Please rewrite the data that begins at the line containing "Given: Expand the Account dropdown" and stops after the line containing "Looking at the screenshot, I should [x=609, y=17].", replacing "Account" with "Profile" and leaving everything else unchanged.

INFORMATION PROVIDED:
start

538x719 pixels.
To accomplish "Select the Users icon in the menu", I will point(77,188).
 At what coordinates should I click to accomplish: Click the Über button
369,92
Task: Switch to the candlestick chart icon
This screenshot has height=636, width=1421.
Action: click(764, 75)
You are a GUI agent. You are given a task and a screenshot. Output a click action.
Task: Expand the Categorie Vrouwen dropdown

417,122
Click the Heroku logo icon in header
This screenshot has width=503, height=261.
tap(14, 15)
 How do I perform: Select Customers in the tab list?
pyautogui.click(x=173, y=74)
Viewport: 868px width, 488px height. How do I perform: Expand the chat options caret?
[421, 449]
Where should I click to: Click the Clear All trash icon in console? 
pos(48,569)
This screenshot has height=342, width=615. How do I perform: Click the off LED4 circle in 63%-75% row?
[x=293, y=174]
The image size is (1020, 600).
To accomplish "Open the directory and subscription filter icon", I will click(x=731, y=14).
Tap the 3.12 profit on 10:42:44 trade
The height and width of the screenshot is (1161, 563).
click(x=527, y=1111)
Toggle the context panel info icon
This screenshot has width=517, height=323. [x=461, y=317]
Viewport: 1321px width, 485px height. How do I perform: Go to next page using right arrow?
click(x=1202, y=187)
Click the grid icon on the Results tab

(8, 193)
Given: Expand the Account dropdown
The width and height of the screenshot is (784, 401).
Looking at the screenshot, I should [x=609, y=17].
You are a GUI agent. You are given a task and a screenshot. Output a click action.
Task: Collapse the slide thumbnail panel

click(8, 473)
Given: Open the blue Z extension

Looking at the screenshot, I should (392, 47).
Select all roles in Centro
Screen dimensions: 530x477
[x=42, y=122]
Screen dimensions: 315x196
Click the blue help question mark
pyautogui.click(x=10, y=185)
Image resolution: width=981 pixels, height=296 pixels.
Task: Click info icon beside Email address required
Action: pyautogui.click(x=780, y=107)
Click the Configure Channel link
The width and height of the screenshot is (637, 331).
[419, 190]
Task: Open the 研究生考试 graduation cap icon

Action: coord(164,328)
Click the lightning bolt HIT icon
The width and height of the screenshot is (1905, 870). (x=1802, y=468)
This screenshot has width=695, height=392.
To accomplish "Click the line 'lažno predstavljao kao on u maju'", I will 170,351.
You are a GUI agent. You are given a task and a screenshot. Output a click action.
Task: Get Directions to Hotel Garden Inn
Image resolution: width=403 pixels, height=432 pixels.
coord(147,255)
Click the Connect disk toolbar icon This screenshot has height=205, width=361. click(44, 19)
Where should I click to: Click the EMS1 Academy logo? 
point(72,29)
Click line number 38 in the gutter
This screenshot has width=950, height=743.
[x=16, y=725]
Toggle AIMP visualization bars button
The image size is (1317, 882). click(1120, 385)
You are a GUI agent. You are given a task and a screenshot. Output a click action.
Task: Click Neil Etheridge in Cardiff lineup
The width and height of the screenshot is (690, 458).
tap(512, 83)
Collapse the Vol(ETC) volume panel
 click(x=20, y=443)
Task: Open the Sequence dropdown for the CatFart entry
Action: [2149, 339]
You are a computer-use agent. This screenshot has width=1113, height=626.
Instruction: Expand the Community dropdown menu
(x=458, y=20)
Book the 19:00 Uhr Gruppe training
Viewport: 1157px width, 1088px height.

end

EXPECTED OUTPUT:
Given: Expand the Profile dropdown
The width and height of the screenshot is (784, 401).
Looking at the screenshot, I should [x=609, y=17].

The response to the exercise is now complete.